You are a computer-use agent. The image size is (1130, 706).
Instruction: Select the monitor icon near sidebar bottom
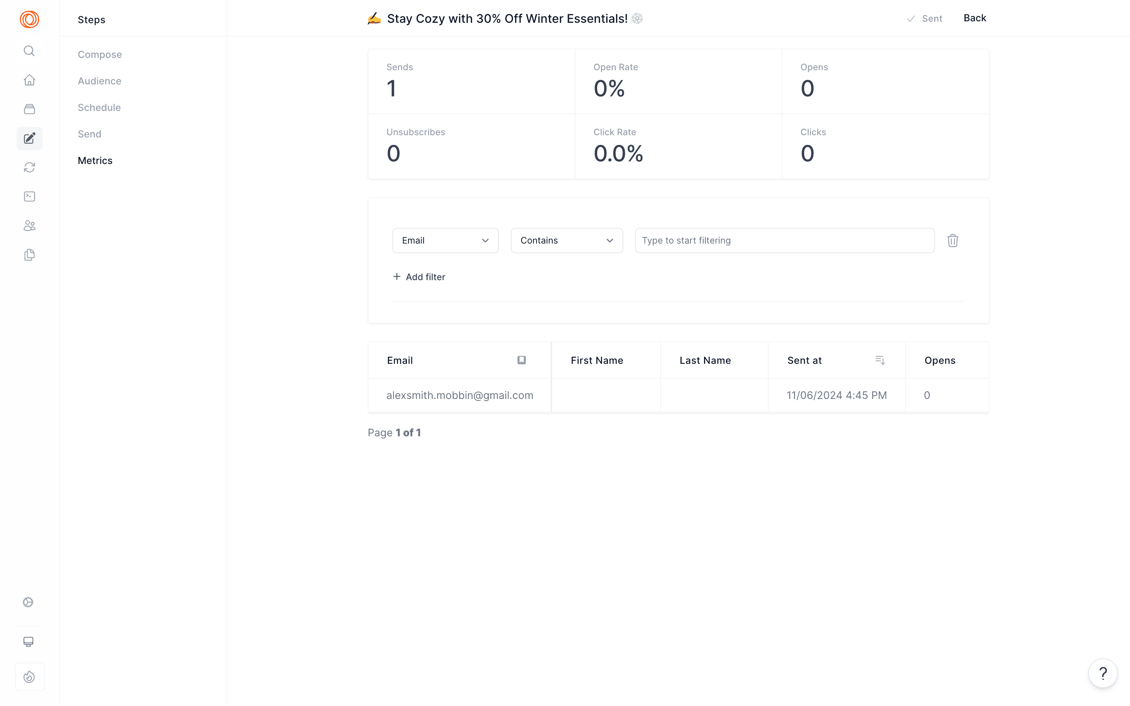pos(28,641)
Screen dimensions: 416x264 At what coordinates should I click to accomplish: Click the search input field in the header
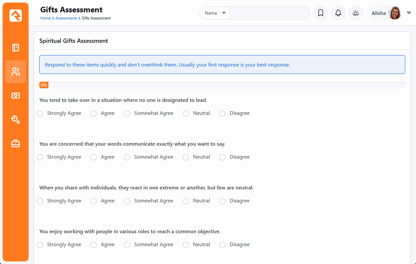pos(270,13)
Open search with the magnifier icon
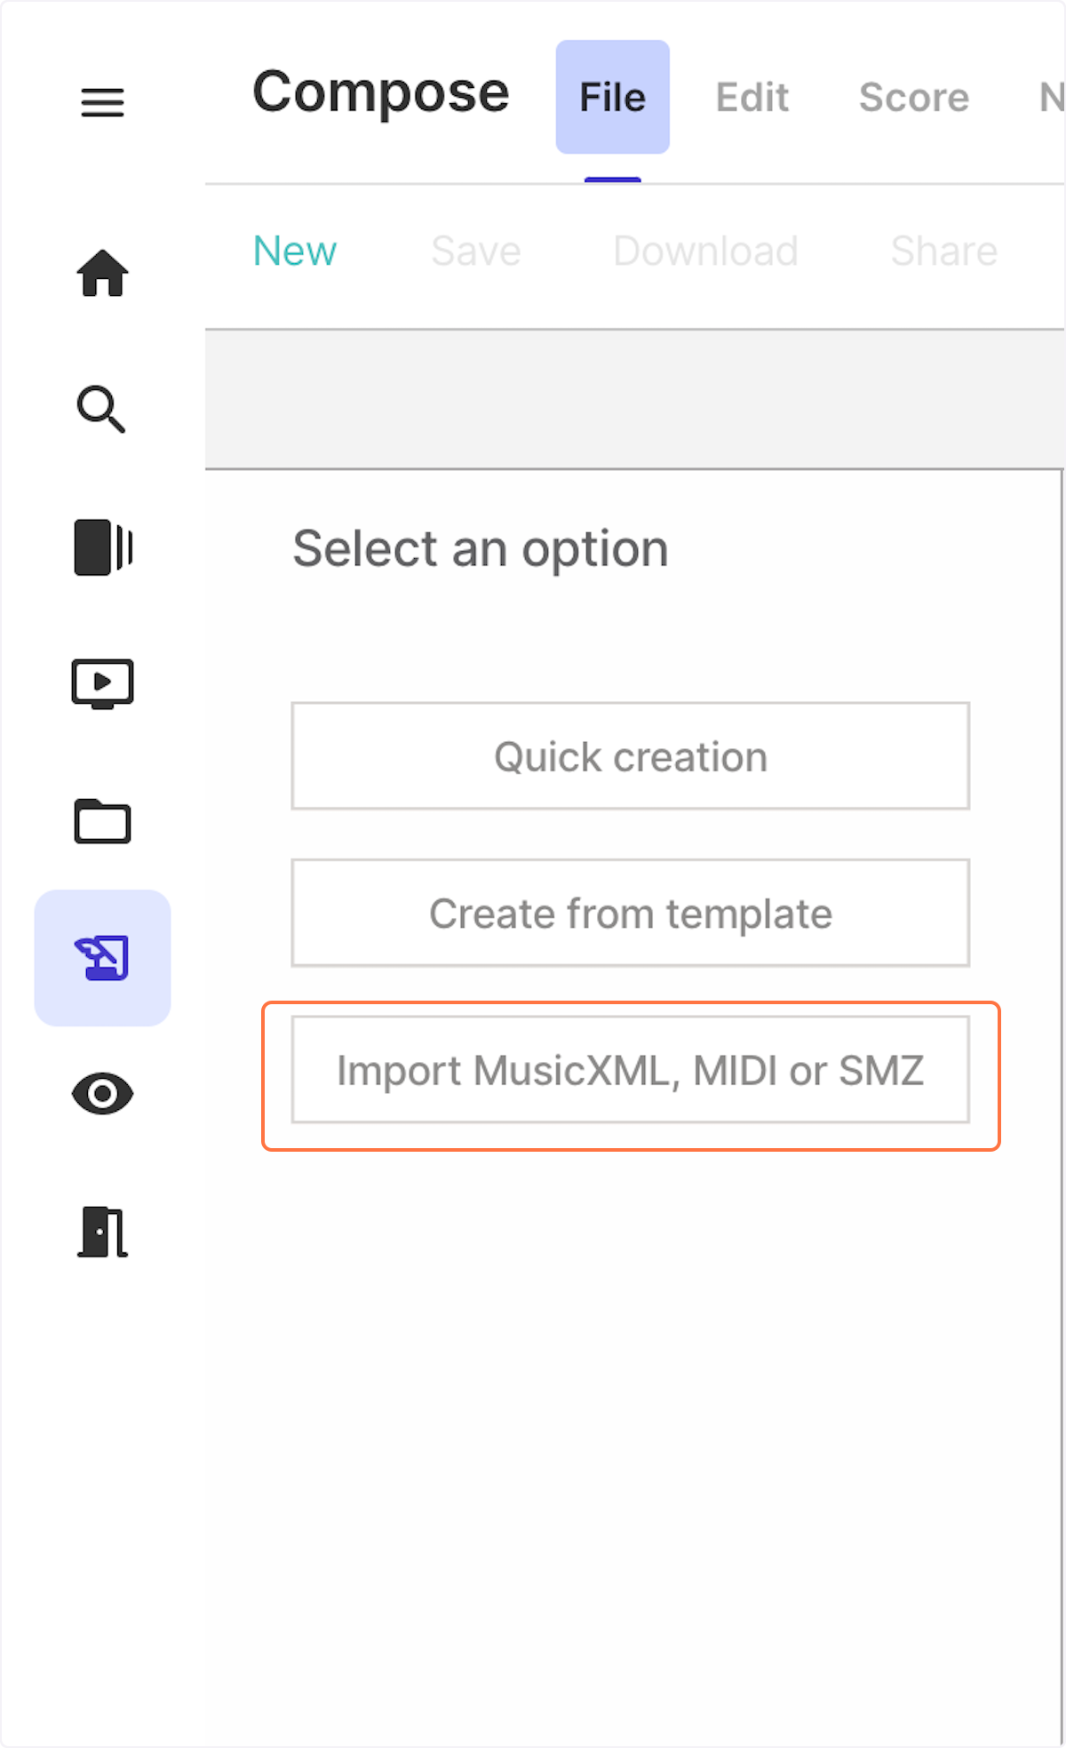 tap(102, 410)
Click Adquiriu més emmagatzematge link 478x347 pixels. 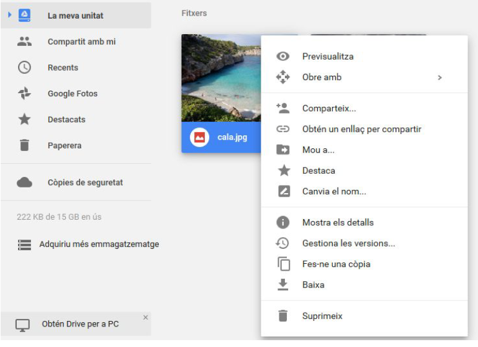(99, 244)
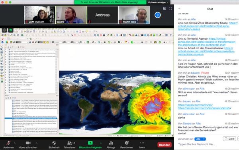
* * * *
• _Aim_
Convert the rows, from the start through the line containing "tap(102, 410)", into a two-column CSV with the headers instruction and location, one line per row. Put each text and its answer in a single quoted field, turn any line breaks into spaces, and leave out the pictures.

• _Written reply_
instruction,location
"You are a computer-use agent. The image size is (1130, 706). Instruction: Select the monitor icon near sidebar bottom","pos(28,641)"
"Screen dimensions: 416x264 At what coordinates should I click to accomplish: Click the search input field in the header","pos(270,13)"
"Open search with the magnifier icon","tap(102, 410)"